Au XIXe siècle, l’utopie influence aussi l’urbanisme dans un contexte de révolution industrielle et de paupérisation massive des classes populaires. Né à Londres en 1850, Ebenezer Howard n’est ni architecte ni urbaniste de formation, mais sténographe parlementaire influencé par les idées socialistes, les cercles théosophiques et le courant réformateur anglo-saxon. En 1898, il publie un petit livre : To-Morrow : A Peaceful Path to Real Reform (« Demain : une voie pacifique vers une réforme réelle »), réédité en 1902 sous le titre Garden Cities of To-Morrow (« Les cités-jardins de demain »). Il y expose un modèle urbanistique inédit : la garden-city, la ville-jardin. Howard refuse l’opposition binaire entre ville surpeuplée et campagne isolée. Il imagine une forme hybride, fondée sur une planification collective, une limitation de la croissance urbaine, et une gestion communautaire du sol. Chaque ville-jardin doit être : de taille limitée (environ 30 000 habitants) ; entourée d’une ceinture verte (green belt) ; dotée de logements décents, d’équipements publics, de zones agricoles ; et organisée autour d’un centre civique et culturel. Le foncier, dans la vision howardienne, n’appartient pas à des spéculateurs, mais à une fondation communautaire qui en redistribue les revenus au profit des habitants (logements, services, parcs…). Le tout dans un cadre verdoyant et fonctionnel, évitant les excès de l’urbanisation anarchique. Grâce à des soutiens philanthropiques et mutualistes, il participe à la création de Letchworth Garden City (1903), puis de Welwyn Garden City (1920).  

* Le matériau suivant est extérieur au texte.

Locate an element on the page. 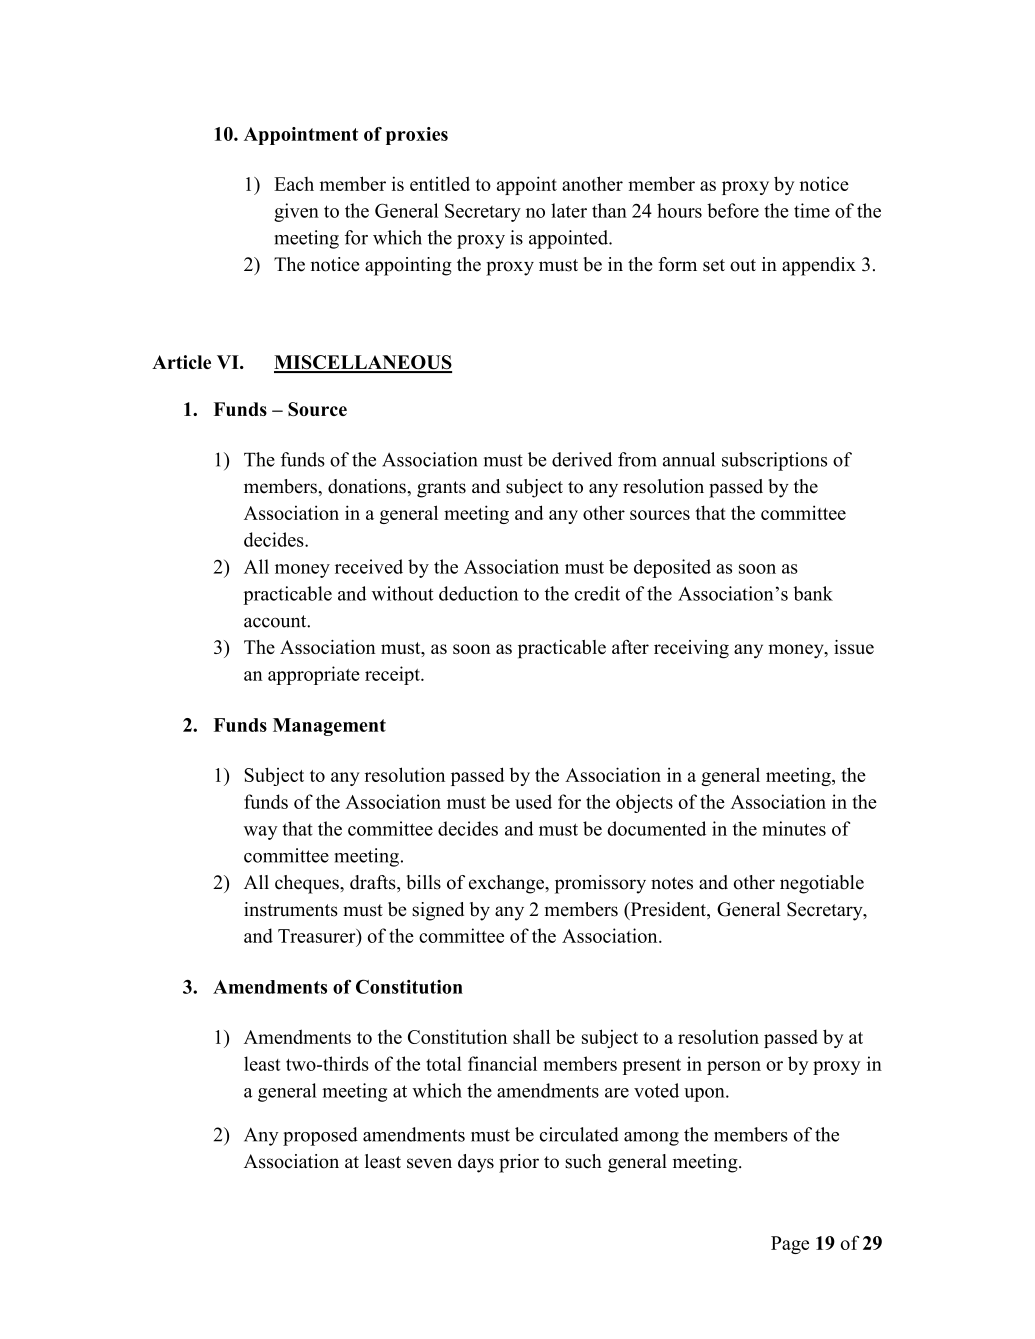  appropriate is located at coordinates (314, 675).
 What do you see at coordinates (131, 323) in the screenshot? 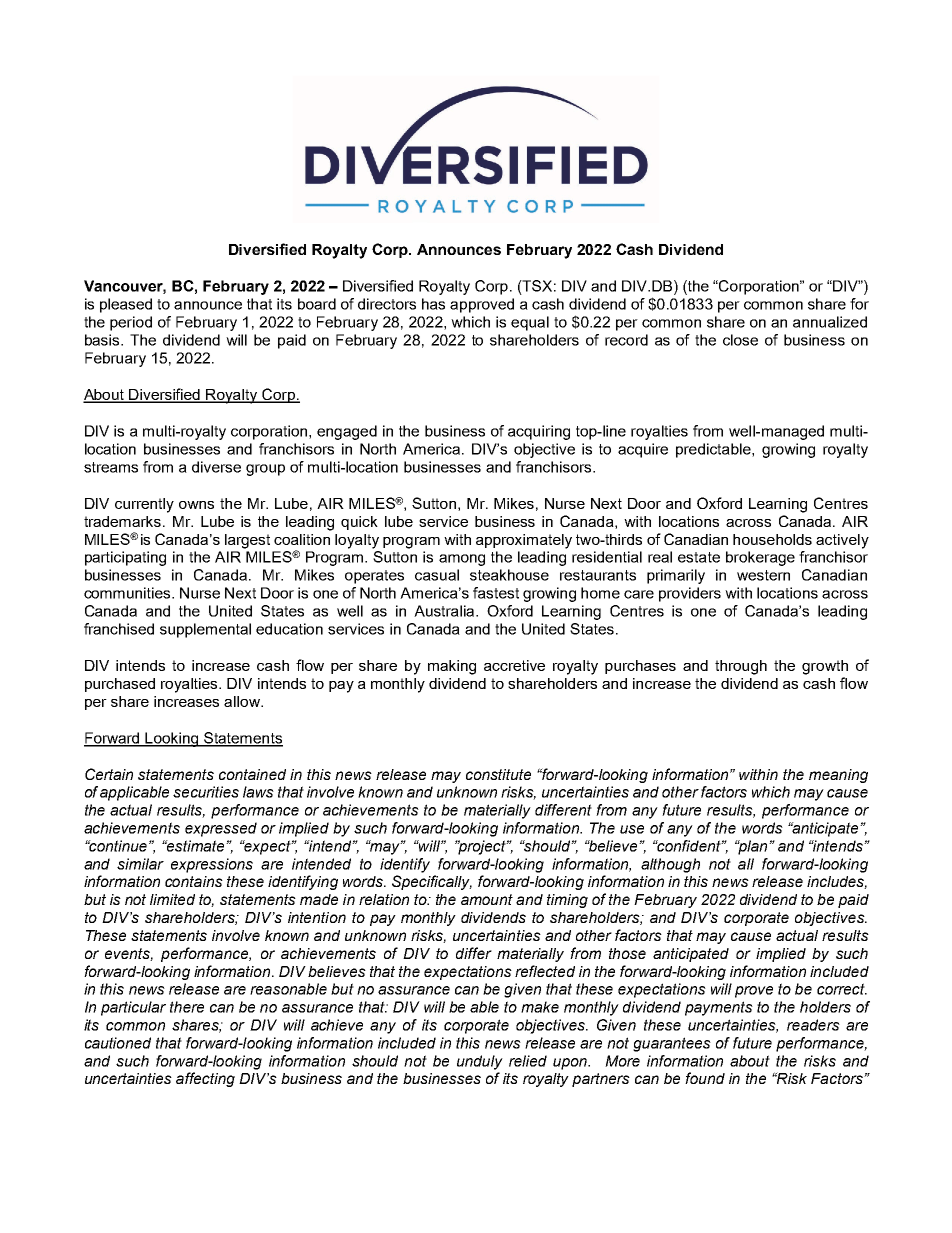
I see `period` at bounding box center [131, 323].
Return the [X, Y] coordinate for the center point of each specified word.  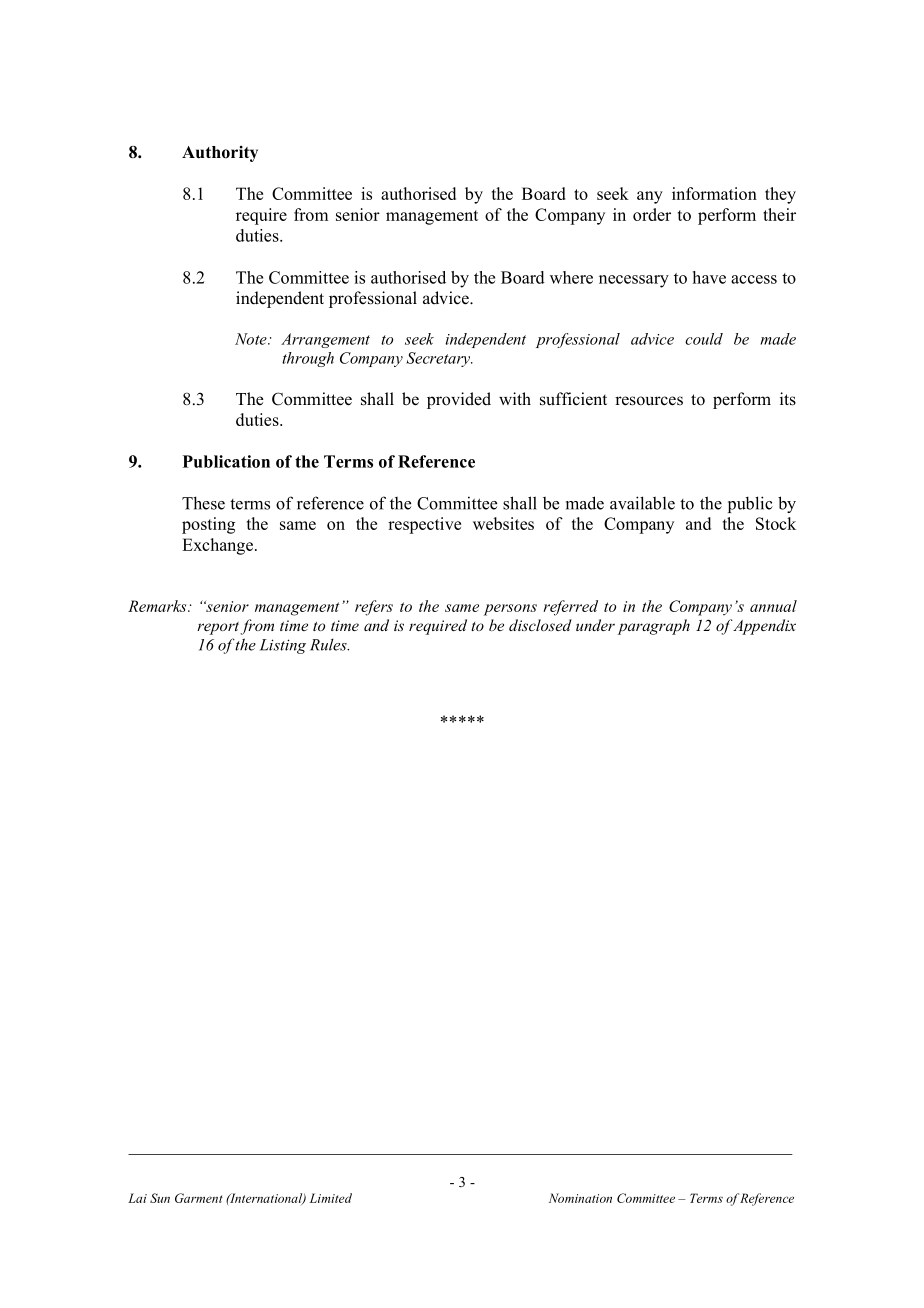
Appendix [764, 627]
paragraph [654, 627]
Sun [160, 1198]
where [571, 277]
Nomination [580, 1198]
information [714, 193]
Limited [331, 1198]
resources [649, 401]
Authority [220, 154]
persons [510, 610]
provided [459, 400]
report [218, 628]
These [203, 503]
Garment [199, 1198]
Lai [137, 1198]
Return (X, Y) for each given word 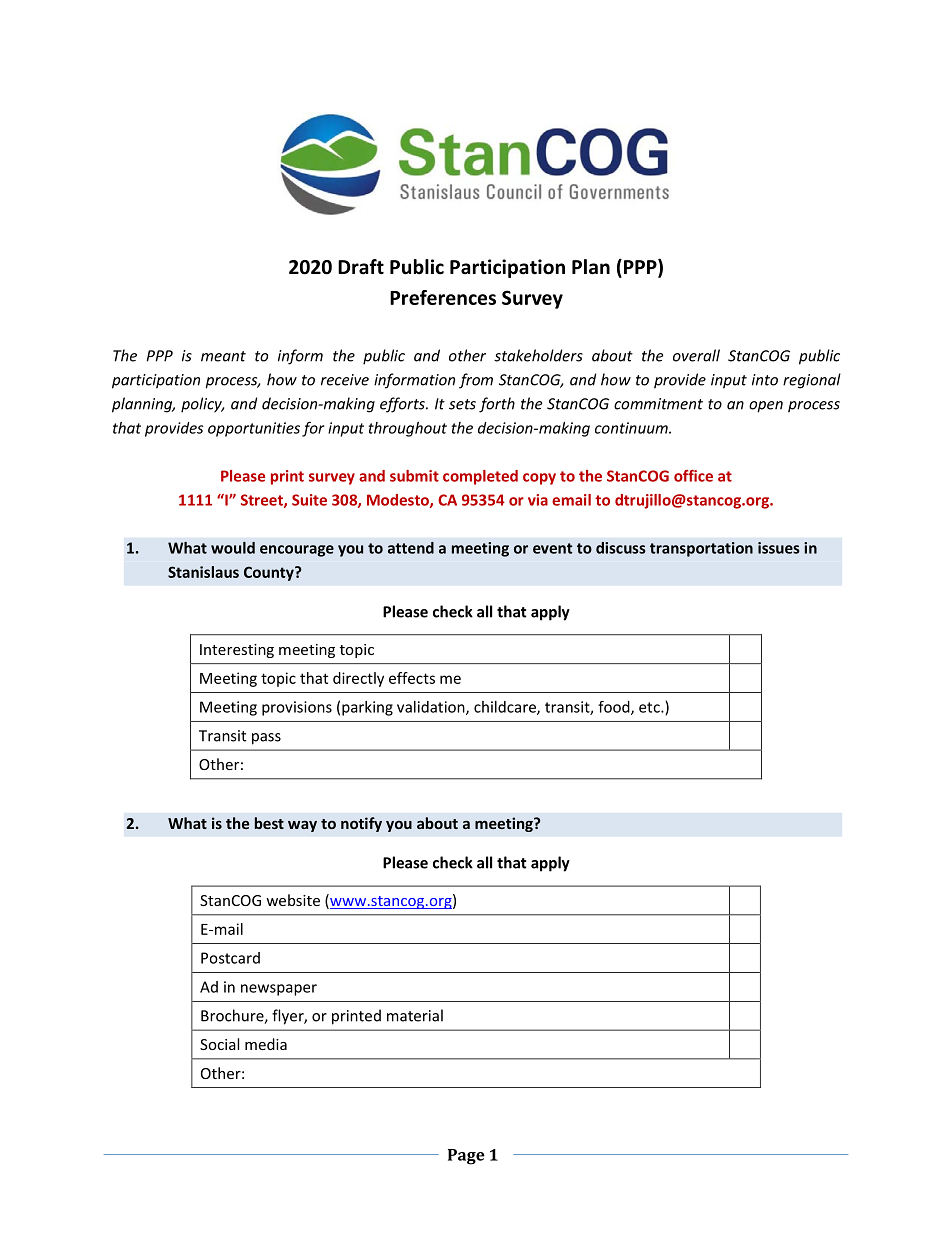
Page (466, 1157)
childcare (506, 708)
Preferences (443, 297)
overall (696, 355)
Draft (361, 267)
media (266, 1044)
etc (650, 707)
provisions (297, 708)
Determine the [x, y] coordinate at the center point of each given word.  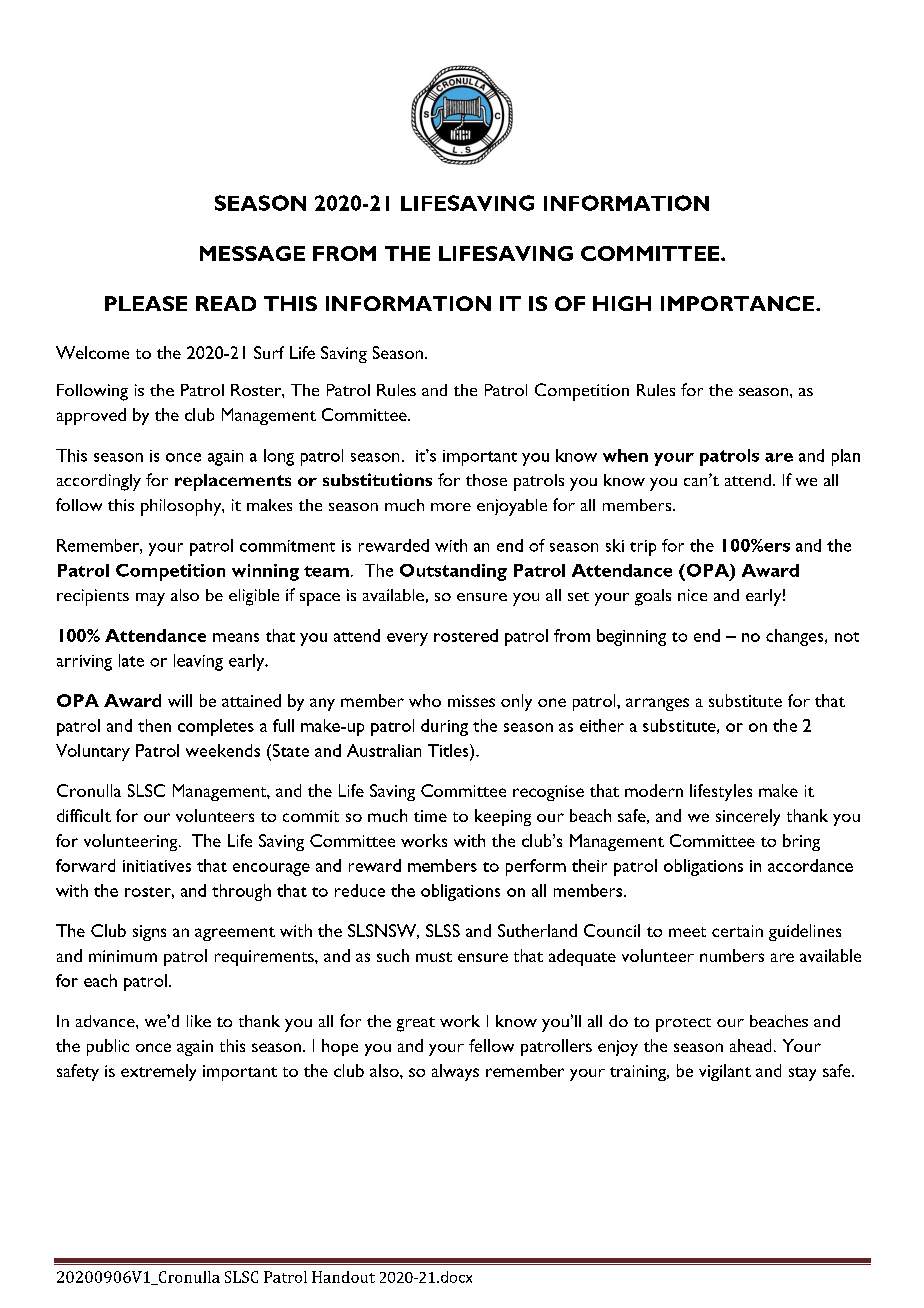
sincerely [748, 817]
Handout [343, 1277]
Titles [449, 750]
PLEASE [146, 303]
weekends [223, 750]
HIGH [622, 303]
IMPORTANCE [737, 303]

La fontaine du Couronnement, 1952, Welwyn Grden City | Brockswood via Getty Images


L’utopie et la nature, une histoire mouvante

L’utopie moderne se définit d’abord comme un projet de transformation du monde, fondé en partie sur la domination de la nature. Dès Thomas More, elle implique un acte de rupture - la création d’une île artificielle - marquant la victoire de la volonté humaine sur le « chaos » originel. Cette logique se prolonge jusqu’au XVIIe siècle, période durant laquelle la nature est façonnée et disciplinée au profit de l’ordre géométrique et rationnel. Avec les Lumières et la révolution scientifique, le jardin à l'anglaise représente une forme de nature sauvage mais maîtrisée, cadre parfait d'une utopie morale. Mais au XXe siècle, face à la montée des totalitarismes et aux innovations industrielles, la place de la nature est sujette à débat, et l'utopie se fracture : aux projections technicistes (qui placent la technologie et le contrôle de l'environnement comme solution privilégiée de création d'une société parfaite) s’opposent des idéaux de retour à une nature inviolée, manière de protéger la société face aux dangers de la modernité.